Однако не только на оплакивание погибших, восхваление героев–мучеников и на нравственное воспитание было ориентировано эстетическое сознание русичей в период нашествия. Не менее важной задачей, стоявшей перед русской культурой того времени, хотя, может быть, и не осознаваемой самими ее немногочисленными деятелями, была задача сохранения эстетических традиций предшествовавшего «золотого века». А так как живопись, зодчество, музыка практически не имели условий для своего полноценного существования в эти годы, то выполнять эту задачу пришлось в основном литературе.
Русские люди на протяжении всего Средневековья с почитанием и глубоким уважением относились к книжникам, к книге. С ней они связывали свои представления обо всем разумном, высоком, мудром. Книга почиталась на Руси главной опорой мудрости, одной из главных ценностей. «Муж мудр, —писал новгородский летописец, —не имея книг подобен есть оплоту без подпор) стоящу, аще будет ветр, то падется. Тако —’ и мудрый, пахнувшу на нь ветру греховному, падет ся не имея подпоры книжных словес. Аще ли мудрость книги, то свершен есть… Именье книг паче злата» [154]154
Новгородская первая летопись старшего и младшего изводов. М.; Л., 1950. С. 561.
[Закрыть]. Так высоко ценили книгу и письменное слово русичи и в периоды тяжелых народных бед, и во времена относительного благоденствия. В столетие татарского господства над большей частью русских земель книга выполняла роль хранителя национальных духовных традиций, в том числе и эстетических.
Даже в самые тяжелые годы нашествия русичи не забывают о красоте. Напротив, ее уничтожение захватчиками только обостряет их эстетическое чувство и усиливает боль, ибо гибнет красота родной земли, столь близкая и дорогая сердцу каждого русского человека.

________________________

» ЧТО СДЕЛАТЬ:
**a)** Перепишите без изменений отрывок из фрагмента о русской культуре времен нашествия от «[Закрыть]. Так высоко» до «числе и эстетических.» включительно.
**b)** Согласно фрагменту о русской культуре времен нашествия, какому виду искусства в основном пришлось сохранять эстетические традиции «золотого века»?
**c)** Продолжите фрагмент о русской культуре времен нашествия, начав сразу после его последнего предложения.
Следующие материалы существуют отдельно и с фрагментом о русской культуре времен нашествия не связаны.

» НАБОР МАТЕРИАЛОВ:
________________________

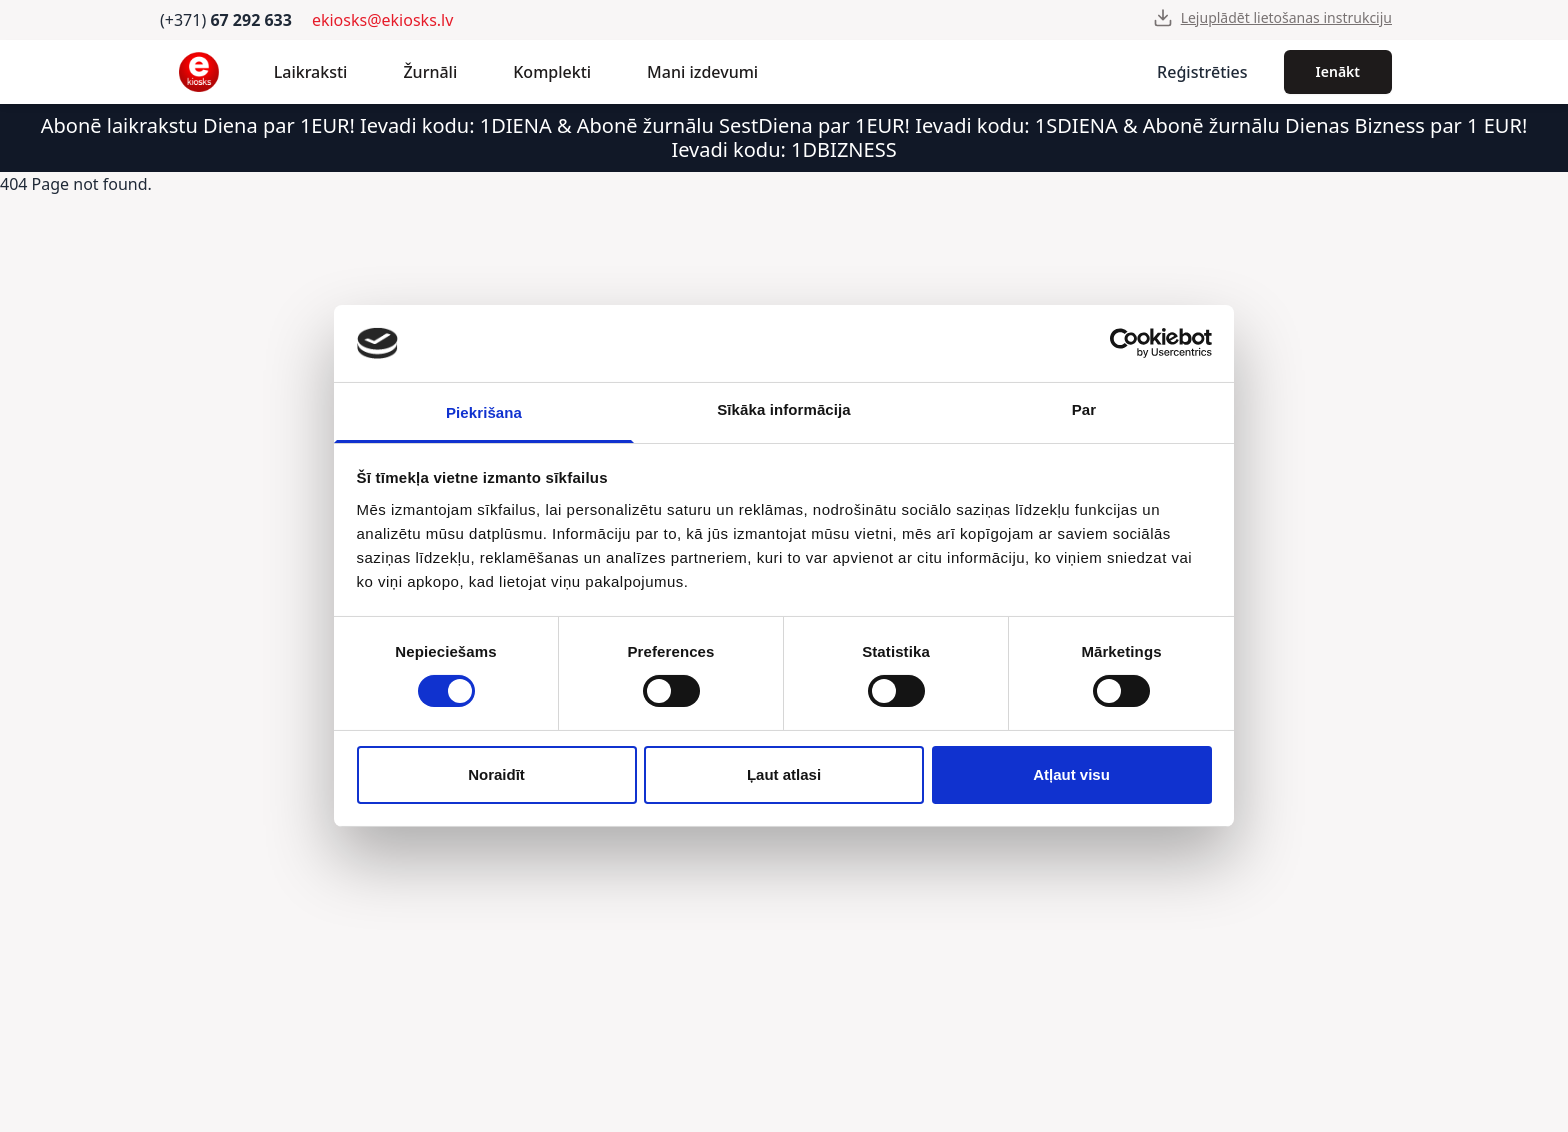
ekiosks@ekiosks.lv (382, 20)
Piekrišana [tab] (484, 412)
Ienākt (1338, 71)
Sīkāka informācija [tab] (784, 409)
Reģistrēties (1202, 72)
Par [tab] (1084, 409)
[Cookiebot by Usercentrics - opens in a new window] (1124, 343)
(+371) (226, 20)
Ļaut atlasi (784, 774)
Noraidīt (496, 774)
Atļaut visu (1071, 774)
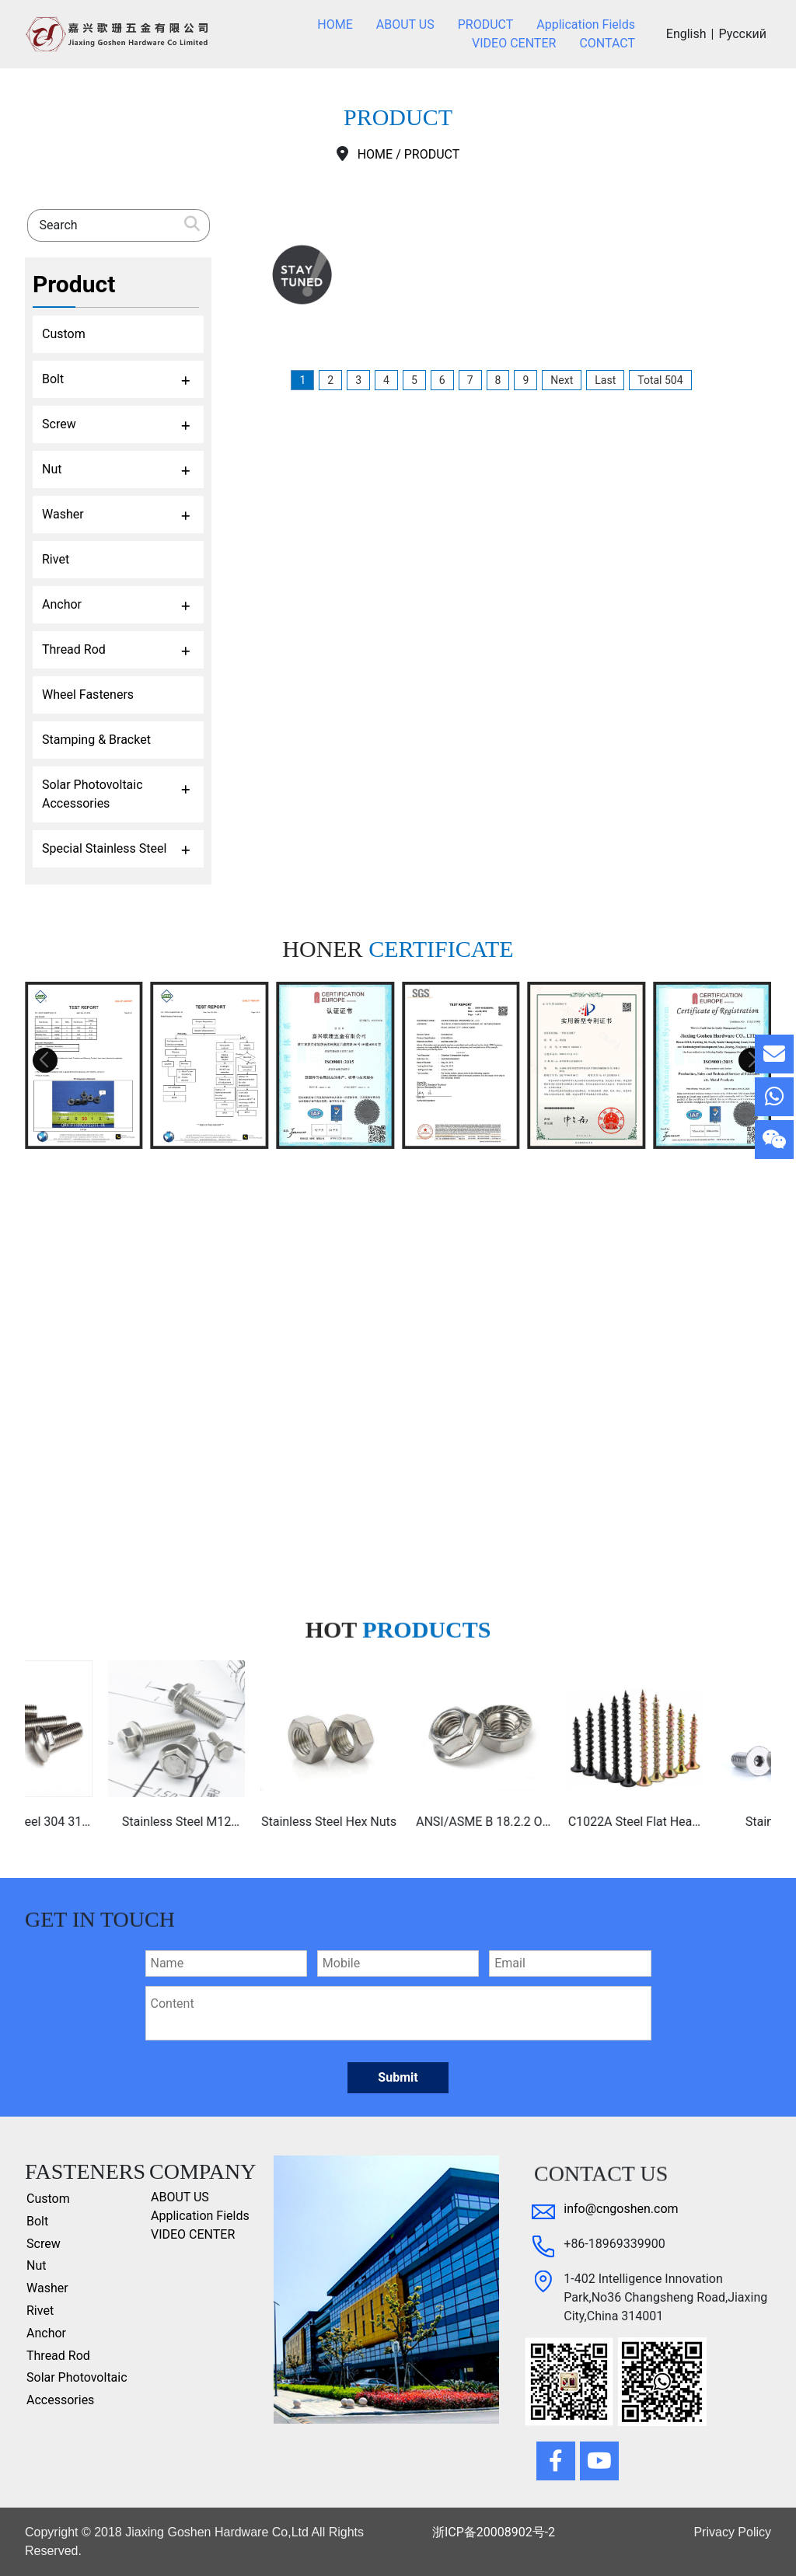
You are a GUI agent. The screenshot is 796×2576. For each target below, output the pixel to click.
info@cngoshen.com (621, 2208)
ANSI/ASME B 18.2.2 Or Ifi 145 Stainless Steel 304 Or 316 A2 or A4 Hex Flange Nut (550, 1822)
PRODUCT (432, 154)
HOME (375, 154)
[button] (45, 1060)
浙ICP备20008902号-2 (493, 2532)
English (686, 33)
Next (561, 380)
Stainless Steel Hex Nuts (398, 1821)
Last (605, 380)
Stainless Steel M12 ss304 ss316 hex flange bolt (245, 1822)
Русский (742, 33)
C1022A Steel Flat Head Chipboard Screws (703, 1822)
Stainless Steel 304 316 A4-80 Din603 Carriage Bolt (94, 1822)
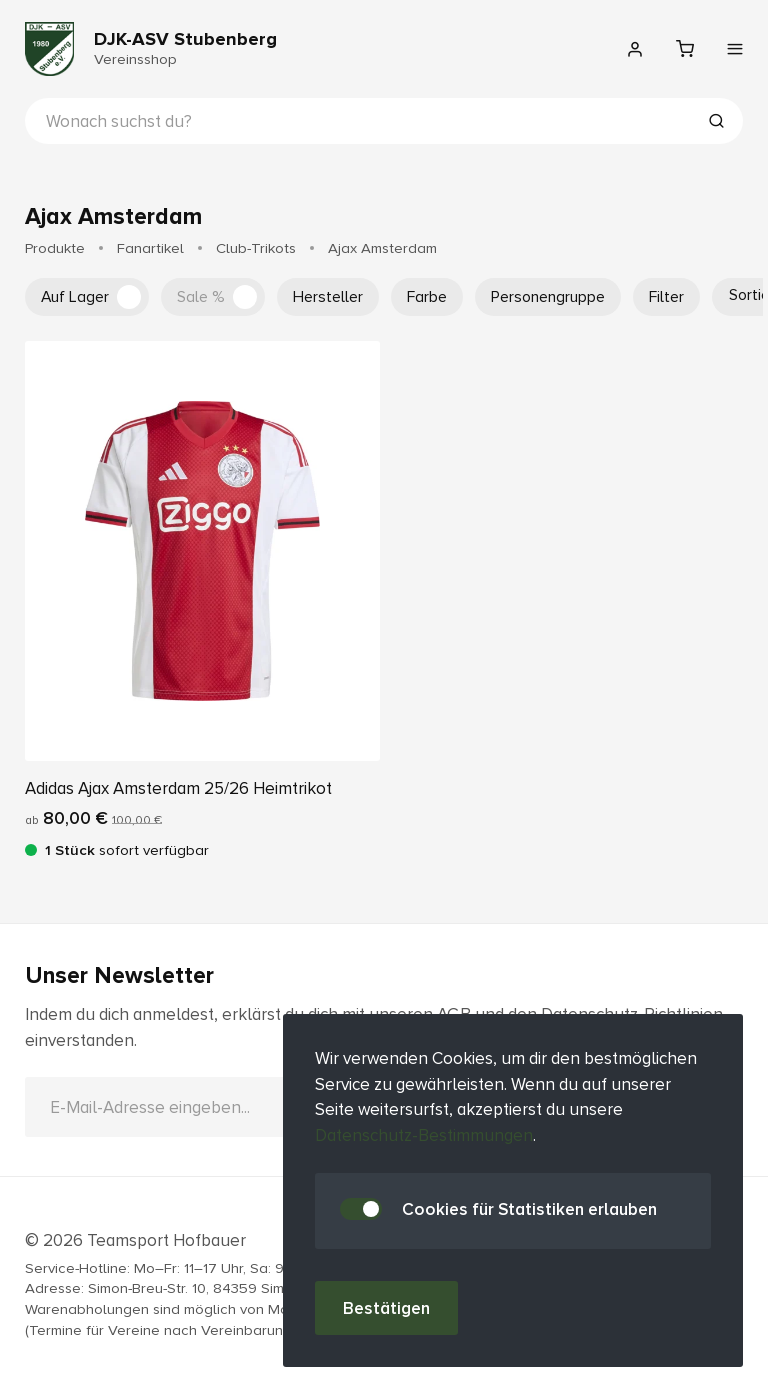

________________________

» ОТВЕТЫ:
**a)**
[Закрыть]. Так высоко ценили книгу и письменное слово русичи и в периоды тяжелых народных бед, и во времена относительного благоденствия. В столетие татарского господства над большей частью русских земель книга выполняла роль хранителя национальных духовных традиций, в том числе и эстетических.

**b)** Литературе.

**c)**
«Слово о погибели русской земли» начинается величественной картиной красоты родной земли, которой суждено быть разоренной беспощадными ордами: «О, светло светлая и украсно украшена, земля Руськая! И многыми красотами удивлена еси: озеры многыми удивлена еси, реками и кладязьми месточестьными, горами, крутыми холми, высокыми дубравоми, чистыми польми, дивными зверьми, различными птицами, бещислеными городы великыми, селы дивными, винограды обителными [садами монастырскими], домы церковьными, и князьми грозными, бояры честными, вельможами многами. Всего еси испольнена земля Руськая, о правоверьная вера хрестияньская!» (ПЛДР 3,130). Природа с ее многообразным растительным и животным мирами, бесчисленные города и села, архитектура и, наконец, высшие слои русского общества—все это входит в широкое понятие «красота русской земли», которая обречена была на бесчестие. Перед описанием взятия и разрушения Киева летописец сообщает, что присланный Батыем к городу Менгухан «удивися красоте его и величьству…» (172).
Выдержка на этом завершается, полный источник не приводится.